One might not expect to walk away from a book on the theology of sin feeling very edified or upbeat, but as I considered my many positive responses to this volume, I found myself grateful and very much encouraged. This alone might be worth the value of the book; however, many other features of this book are to be commended. As the other contributions to the Theology in Community series do, Fallen: A Theology of Sin walks us through the biblical evidence and concludes with a theological synthesis and application(s). This helpful structure gives the reader a good sense of where he has been and where he is heading. Therefore, if only for the theological method alone, I can commend this series and this particular volume. Given this method, while I am usually not enthusiastic about most reviews that plot a course straight through the book, such a course seems the best way forward in this sort of book.
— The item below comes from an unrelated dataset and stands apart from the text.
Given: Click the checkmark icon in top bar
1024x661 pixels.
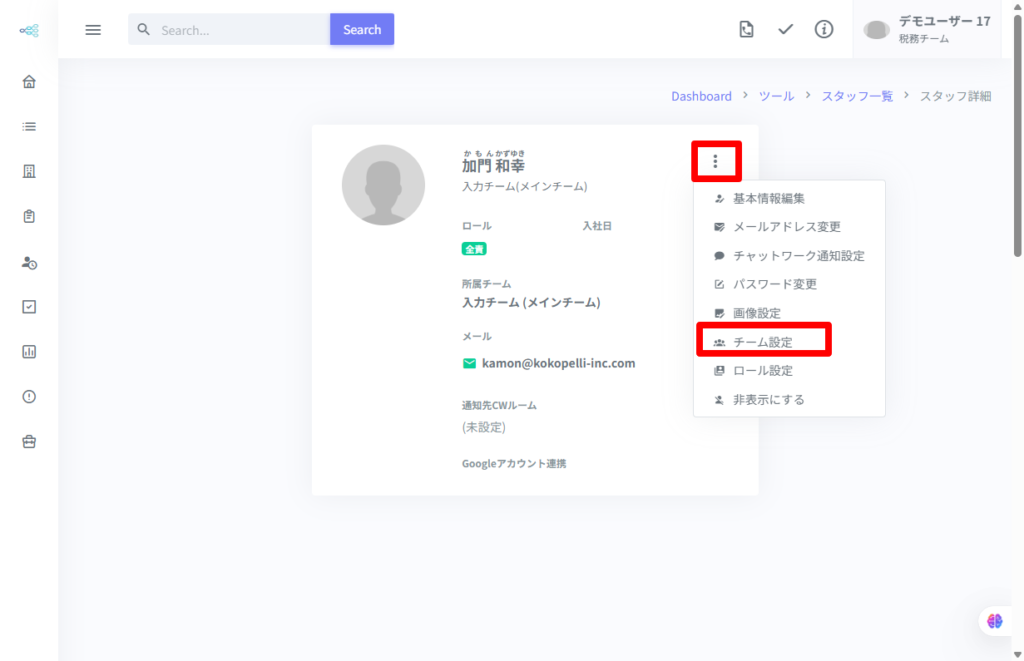Looking at the screenshot, I should point(785,29).
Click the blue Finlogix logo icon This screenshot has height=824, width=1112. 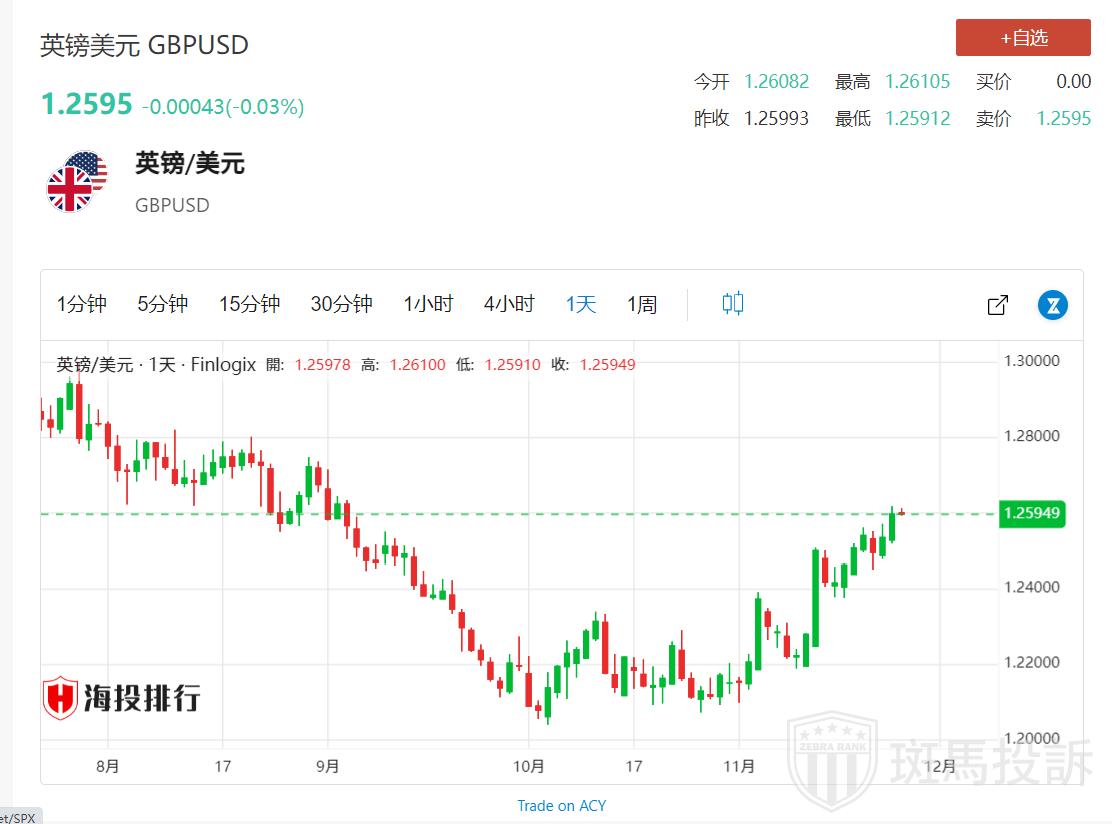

In his contributions on sin in the OT in this volume, Paul House tells the story of C. S. Lewis's difficulties when writing The Screwtape Letters. As Lewis's biographer A. N. Wilson put it, writing from the perspective of Screwtape the demon was arduous, since it required "the ceaseless identification of himself with the malign and diabolic point of view" (p.80). So one might wonder why it is necessary to write a book about sin, even an encouraging one. Why should ten authors and all of their readers devote the energy to this task when there are so many other valuable topics to consider? Of particular value in answering this question is D.A. Carson's opening chapter, "Sin's Contemporary Significance." In this chapter, we are presented with a compelling reason for diving headlong into the study: "It is impossible to engage in probing, biblically faithful theological reflection without thinking deeply about sin" (p.32). Beyond this, Carson argues, our culture's overwhelming confusion about sin demands that we have a clear biblical understanding of this doctrine. If you find yourself wondering whether an entire book about the doctrine of sin is worth the trouble, Carson's opening chapter will likely convince you otherwise.
As we move into the biblical material, Paul House paints a helpful overview of the picture of sin throughout the OT. House rightly focuses on the lack of trust in God and covenantal unfaithfulness that lies behind sin (all the way to the Garden, I would add). While his observations along the way provide a wealth of insight into the OT's conception of sin, I found House's summary statements especially helpful. In the OT, House concludes, sin is perversion, sin is active, sin is relational, sin is pervasive, and sin is deadly (pp.80-81). Because of this, all nations, including Israel, are in desperate need of God's grace and promised redemption--and that redemption was on its way indeed. While sin consistently rears its head and wreaks havoc, the OT never lets sin have the last word. 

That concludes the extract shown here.